Data shown:
□ □ □ □ □

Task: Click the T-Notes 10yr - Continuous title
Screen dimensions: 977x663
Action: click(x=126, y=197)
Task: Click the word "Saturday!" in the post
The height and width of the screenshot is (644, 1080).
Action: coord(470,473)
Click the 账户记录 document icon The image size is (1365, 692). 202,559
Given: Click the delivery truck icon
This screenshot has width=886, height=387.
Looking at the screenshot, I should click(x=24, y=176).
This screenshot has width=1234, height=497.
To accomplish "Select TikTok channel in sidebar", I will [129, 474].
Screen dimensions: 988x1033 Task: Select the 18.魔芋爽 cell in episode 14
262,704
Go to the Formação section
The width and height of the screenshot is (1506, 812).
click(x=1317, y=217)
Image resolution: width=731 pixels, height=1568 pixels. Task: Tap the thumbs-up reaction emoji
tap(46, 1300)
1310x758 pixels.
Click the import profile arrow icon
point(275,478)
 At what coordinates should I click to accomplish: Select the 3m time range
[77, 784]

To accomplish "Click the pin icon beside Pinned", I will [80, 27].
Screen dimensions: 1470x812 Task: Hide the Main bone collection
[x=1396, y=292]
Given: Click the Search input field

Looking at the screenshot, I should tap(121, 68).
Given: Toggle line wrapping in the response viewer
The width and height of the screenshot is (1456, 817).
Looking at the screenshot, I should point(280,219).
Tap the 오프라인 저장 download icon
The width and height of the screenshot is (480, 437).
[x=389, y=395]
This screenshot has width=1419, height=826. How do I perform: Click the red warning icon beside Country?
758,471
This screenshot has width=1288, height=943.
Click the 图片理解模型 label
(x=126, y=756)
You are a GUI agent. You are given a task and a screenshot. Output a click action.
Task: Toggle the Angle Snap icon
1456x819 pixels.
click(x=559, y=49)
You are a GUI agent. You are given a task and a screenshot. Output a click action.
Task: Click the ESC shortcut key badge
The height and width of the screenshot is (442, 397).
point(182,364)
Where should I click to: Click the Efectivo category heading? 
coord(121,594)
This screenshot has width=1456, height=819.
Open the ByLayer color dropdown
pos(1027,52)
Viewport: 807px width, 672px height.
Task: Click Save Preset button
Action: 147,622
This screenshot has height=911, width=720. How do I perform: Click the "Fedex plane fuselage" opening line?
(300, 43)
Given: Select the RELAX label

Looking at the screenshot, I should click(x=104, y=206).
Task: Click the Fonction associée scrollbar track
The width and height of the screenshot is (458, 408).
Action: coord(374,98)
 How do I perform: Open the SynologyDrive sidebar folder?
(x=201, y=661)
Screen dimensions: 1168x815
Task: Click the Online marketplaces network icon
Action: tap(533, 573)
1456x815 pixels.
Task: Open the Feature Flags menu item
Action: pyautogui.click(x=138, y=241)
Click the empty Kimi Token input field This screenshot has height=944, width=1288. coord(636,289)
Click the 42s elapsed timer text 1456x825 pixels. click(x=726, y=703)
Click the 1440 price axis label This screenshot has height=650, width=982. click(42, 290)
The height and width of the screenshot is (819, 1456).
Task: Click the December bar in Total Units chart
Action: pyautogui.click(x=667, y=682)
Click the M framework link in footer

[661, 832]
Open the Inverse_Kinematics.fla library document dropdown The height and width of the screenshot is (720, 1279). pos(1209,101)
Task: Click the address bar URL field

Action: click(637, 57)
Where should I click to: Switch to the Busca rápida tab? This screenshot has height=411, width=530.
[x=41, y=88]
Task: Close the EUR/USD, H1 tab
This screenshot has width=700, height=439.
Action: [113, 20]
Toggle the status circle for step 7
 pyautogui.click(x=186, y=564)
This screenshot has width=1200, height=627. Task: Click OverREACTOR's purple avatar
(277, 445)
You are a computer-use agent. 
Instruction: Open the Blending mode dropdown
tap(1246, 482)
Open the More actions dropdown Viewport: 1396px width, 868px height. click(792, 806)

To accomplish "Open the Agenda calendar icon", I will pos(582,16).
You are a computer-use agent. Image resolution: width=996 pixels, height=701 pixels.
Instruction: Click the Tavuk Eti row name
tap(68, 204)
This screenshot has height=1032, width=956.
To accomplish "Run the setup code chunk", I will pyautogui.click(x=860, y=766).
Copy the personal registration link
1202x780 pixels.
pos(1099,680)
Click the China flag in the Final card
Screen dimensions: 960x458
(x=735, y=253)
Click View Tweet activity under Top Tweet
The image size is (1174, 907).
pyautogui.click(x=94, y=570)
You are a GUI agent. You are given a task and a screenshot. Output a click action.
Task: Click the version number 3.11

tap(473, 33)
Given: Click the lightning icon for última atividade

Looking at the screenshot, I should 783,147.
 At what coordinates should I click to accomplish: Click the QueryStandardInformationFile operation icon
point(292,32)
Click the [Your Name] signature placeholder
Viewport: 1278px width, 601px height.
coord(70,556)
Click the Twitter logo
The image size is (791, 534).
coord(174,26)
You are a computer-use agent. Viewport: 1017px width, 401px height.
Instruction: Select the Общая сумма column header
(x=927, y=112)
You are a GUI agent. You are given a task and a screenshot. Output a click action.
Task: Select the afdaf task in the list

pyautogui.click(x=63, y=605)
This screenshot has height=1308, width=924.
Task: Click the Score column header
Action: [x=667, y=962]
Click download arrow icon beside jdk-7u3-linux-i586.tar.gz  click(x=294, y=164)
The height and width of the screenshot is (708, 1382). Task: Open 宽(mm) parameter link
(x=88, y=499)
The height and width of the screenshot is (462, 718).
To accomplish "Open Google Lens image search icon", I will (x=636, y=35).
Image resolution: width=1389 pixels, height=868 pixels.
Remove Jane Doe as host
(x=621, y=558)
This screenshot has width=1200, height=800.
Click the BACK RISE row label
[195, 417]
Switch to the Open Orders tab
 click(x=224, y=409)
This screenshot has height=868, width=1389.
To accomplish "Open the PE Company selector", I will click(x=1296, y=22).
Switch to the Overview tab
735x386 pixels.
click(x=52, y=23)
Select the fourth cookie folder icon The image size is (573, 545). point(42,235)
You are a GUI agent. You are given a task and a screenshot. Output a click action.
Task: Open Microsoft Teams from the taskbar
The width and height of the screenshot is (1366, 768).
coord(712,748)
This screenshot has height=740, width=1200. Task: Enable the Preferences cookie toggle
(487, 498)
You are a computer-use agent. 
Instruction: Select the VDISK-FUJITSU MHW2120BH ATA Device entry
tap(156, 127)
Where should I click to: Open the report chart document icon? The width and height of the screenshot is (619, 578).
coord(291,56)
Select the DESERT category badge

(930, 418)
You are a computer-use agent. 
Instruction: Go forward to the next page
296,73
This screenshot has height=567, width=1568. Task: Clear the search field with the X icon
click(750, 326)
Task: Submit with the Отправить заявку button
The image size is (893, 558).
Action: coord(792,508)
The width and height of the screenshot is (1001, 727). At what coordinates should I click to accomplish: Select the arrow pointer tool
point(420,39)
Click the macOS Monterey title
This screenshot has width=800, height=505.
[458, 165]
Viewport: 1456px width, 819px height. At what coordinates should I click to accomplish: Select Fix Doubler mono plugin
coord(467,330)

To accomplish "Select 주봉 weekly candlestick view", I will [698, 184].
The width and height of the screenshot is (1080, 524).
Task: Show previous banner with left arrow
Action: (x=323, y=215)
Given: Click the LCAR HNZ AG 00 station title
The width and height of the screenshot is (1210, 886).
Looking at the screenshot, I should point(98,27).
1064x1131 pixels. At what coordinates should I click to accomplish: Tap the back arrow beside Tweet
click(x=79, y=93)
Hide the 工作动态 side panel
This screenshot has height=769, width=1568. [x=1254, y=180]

□ □ □ □ □

Direction: Repeat the listing above word for word, starting with the line that contains "Given: Toggle line" and going on through the line that contains "coord(121,594)".

Task result:
Given: Toggle line wrapping in the response viewer
The width and height of the screenshot is (1456, 817).
Looking at the screenshot, I should point(280,219).
Tap the 오프라인 저장 download icon
The width and height of the screenshot is (480, 437).
[x=389, y=395]
This screenshot has width=1419, height=826. How do I perform: Click the red warning icon beside Country?
758,471
This screenshot has width=1288, height=943.
Click the 图片理解模型 label
(x=126, y=756)
You are a GUI agent. You are given a task and a screenshot. Output a click action.
Task: Toggle the Angle Snap icon
1456x819 pixels.
click(x=559, y=49)
You are a GUI agent. You are given a task and a screenshot. Output a click action.
Task: Click the ESC shortcut key badge
The height and width of the screenshot is (442, 397).
point(182,364)
Where should I click to: Click the Efectivo category heading? 
coord(121,594)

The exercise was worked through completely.